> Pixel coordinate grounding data
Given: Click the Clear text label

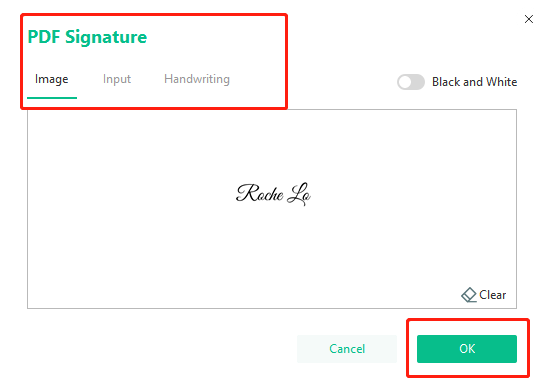Looking at the screenshot, I should (x=493, y=295).
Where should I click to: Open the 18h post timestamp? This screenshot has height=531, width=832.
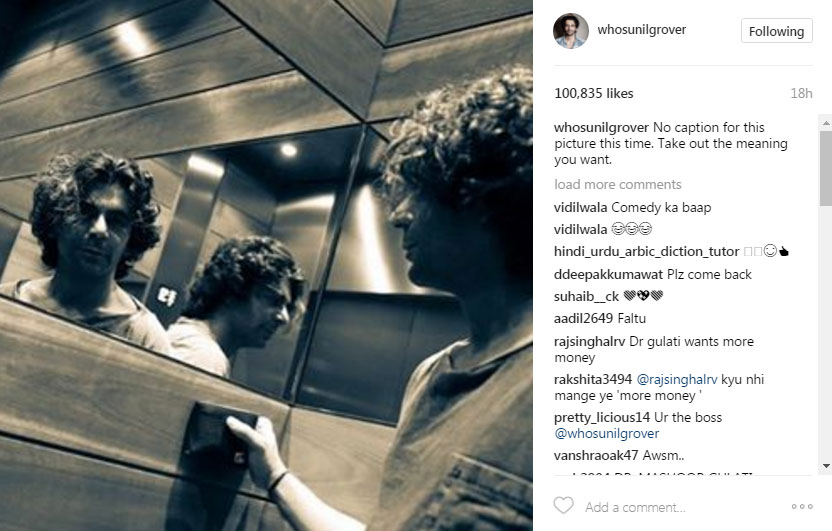point(801,93)
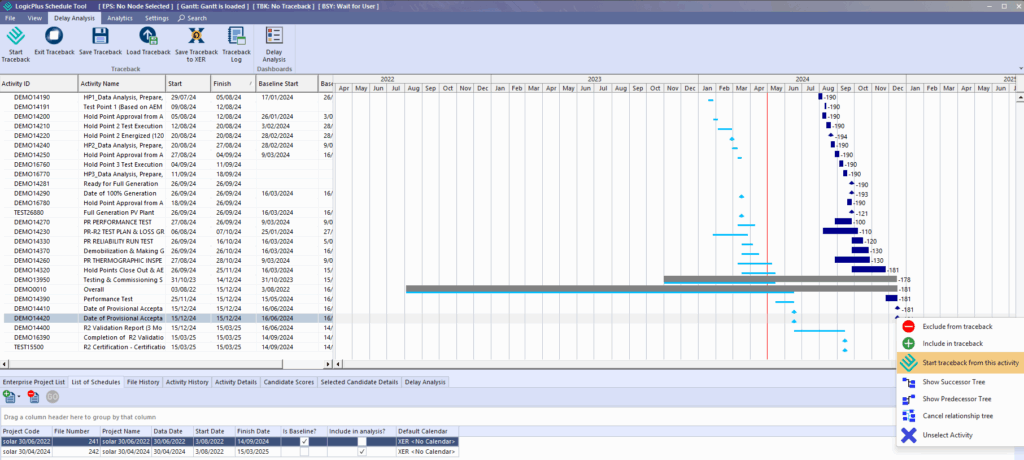Viewport: 1024px width, 460px height.
Task: Open the add schedule dropdown arrow
Action: 21,397
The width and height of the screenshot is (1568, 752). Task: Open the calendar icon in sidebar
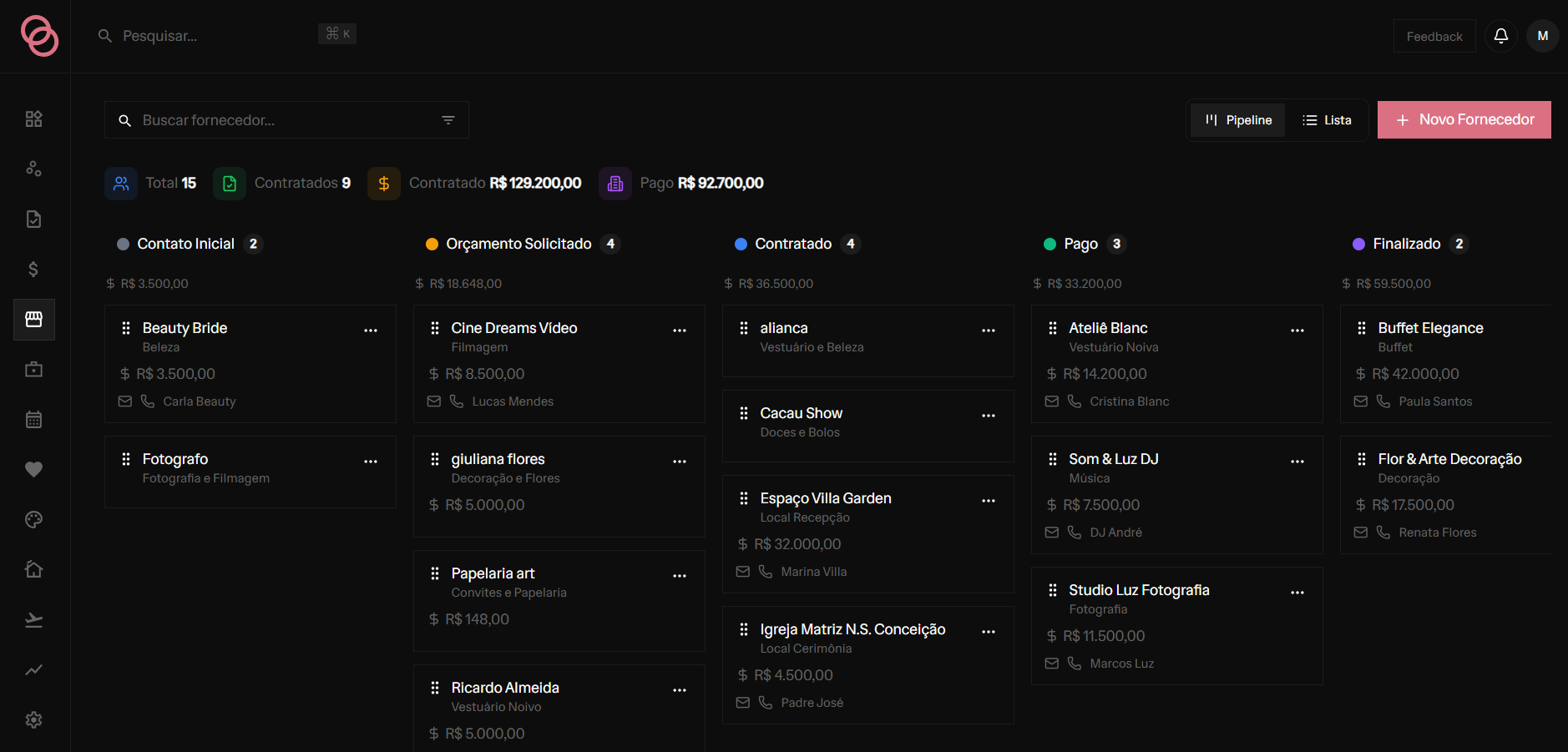(x=33, y=419)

> EXERCISE OBJECTIVE
With the pictures left out, output the lines from the one containing "Where should I" through the last line of the records above, exactly as they are.

> ANSWER BOX
Where should I click to: Open the 18h post timestamp? This screenshot has height=531, width=832.
point(801,93)
Viewport: 1024px width, 460px height.
Task: Open the add schedule dropdown arrow
Action: 21,397
The width and height of the screenshot is (1568, 752). Task: Open the calendar icon in sidebar
(x=33, y=419)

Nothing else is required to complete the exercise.